Il paziente lavoro del ricamo o del tombolo tende ad una armonia, mai raggiunta, fatta da corrispondenze di disegni e forme, sulle quali la mano esperta della maestra porta l’ago a tesserne  la trama.

Essa è  un  insieme di segni, che formano un elaborato geometrico, esistente  già nella mente  della maestra- disegnatrice  e  che, giorno dopo giorno, prende corpo o in una stupenda coperta all’uncinetto o in un fine ricamo di tovaglia.

 “Il Pizzo Barese” di Giovanna Campisi

Copertina del libro,1914 (per gentile concessione di Bianca Rosa Bellomo)

Sono venuta a conoscenza di questo tipo di merletto da questo libro, che illustra bene con foto molto chiare, la particolare lavorazione all’uncinetto di questo pizzo che assomiglia molto al merletto a fuselli sia nella foggia che nel disegno. Questo libro è una rarità, apparteneva ad Elisa Ricci e fa parte del suo fondo di libri conservato nella Biblioteca di Torino. 

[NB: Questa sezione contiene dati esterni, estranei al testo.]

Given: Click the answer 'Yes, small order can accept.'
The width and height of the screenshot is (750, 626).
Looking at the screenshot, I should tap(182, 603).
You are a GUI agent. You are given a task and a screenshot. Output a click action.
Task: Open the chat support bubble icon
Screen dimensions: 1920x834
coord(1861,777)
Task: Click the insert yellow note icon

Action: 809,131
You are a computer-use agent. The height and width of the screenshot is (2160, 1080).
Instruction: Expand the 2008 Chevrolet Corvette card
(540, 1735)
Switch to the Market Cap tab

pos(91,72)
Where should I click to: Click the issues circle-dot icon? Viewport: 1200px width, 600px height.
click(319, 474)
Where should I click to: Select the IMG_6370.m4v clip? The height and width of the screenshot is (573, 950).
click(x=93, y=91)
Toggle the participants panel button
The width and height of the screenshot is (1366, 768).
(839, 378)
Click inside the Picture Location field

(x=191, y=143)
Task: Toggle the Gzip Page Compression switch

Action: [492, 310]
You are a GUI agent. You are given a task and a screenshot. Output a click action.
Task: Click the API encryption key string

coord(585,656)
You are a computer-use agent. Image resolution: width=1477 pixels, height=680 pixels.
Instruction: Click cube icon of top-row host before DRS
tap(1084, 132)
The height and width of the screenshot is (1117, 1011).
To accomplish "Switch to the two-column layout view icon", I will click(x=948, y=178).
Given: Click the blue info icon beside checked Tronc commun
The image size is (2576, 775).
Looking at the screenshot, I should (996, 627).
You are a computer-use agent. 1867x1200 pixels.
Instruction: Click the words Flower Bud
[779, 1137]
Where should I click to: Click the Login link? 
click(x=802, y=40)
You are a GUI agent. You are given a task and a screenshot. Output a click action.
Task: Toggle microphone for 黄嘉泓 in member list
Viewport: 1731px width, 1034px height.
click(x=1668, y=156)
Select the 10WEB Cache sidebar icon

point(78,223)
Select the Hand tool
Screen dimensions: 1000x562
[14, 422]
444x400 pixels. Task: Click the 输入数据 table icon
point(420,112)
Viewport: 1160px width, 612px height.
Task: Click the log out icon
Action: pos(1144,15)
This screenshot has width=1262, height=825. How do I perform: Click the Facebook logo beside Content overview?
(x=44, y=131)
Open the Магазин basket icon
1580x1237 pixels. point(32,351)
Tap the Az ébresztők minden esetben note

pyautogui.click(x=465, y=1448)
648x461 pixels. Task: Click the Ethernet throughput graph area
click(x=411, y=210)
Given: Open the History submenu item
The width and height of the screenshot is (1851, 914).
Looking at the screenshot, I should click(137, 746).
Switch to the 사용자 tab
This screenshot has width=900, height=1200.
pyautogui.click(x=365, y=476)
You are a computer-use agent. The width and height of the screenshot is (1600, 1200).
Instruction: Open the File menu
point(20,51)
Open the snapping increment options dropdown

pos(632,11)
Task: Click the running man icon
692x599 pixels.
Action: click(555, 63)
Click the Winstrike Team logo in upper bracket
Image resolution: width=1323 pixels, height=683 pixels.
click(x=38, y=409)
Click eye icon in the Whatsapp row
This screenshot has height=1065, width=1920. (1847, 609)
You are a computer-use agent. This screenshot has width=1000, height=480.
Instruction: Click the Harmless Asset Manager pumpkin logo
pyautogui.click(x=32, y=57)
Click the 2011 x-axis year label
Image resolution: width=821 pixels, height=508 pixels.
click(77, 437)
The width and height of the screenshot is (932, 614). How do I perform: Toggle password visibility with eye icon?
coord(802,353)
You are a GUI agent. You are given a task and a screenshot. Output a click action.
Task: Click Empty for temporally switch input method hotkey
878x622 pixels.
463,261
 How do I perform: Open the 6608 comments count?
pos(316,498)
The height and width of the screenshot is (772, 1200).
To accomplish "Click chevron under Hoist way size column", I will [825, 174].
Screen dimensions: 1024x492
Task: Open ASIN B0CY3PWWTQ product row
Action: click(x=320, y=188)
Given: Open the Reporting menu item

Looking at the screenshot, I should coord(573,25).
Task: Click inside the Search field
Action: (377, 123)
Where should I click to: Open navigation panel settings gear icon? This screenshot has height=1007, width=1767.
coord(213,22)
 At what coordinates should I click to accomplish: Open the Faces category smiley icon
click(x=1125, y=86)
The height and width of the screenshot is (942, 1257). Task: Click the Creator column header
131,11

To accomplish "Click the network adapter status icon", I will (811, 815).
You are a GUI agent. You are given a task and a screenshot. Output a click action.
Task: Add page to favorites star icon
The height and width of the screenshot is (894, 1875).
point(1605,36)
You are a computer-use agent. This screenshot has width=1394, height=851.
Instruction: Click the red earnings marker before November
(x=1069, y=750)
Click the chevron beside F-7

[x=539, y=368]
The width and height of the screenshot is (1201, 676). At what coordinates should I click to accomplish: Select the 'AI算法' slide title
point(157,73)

Allo scrittore armeno Hrand Nazariantz si deve l’impegno a sostegno della causa armena e anche la fondazione nel 1924, nell'agro barese, del villaggio per esuli Nor Arax (Nuova Armenia), che si sostenne con la produzione di tappeti e merletti”.(tratto da wikipedia.it)

 

Bianca Rosa Bellomo mi ha inviato ulteriori notizie sul pizzo barese

Nel 2006 hanno parlato dell'abate Piscicelli e del pizzo barese che si e' ispirato ai suoi disegni che venivano dai codici di Montecassino. Sono uscite due pubblicazioni in una rivista dei frati di Bari:

gli estremi:

 

Il Gran Priore Piscicelli e il pizzo barese / Giuseppe Ciccodecorato*

Nicolaus / Studi storici, 16.2006 No. 32, p. 153-159

Il pizzo barese / Giovanna Campisi*

Nicolaus / Studi storici, 16.2006 No. 32, p. 217-240

 *http://www.biblhertz.it/cgi-bin/gucha_de.pl?t_liste=x&v_0=IDA&q_0=gzz1124253%3D

Le testimonianze scritte e orali, trasmesse a noi posteri, ci raccontano storie affascinanti, anche la poetessa, scrittrice, critico d'arte e giornalista Anna Sciacovelli ne ha una da raccontare.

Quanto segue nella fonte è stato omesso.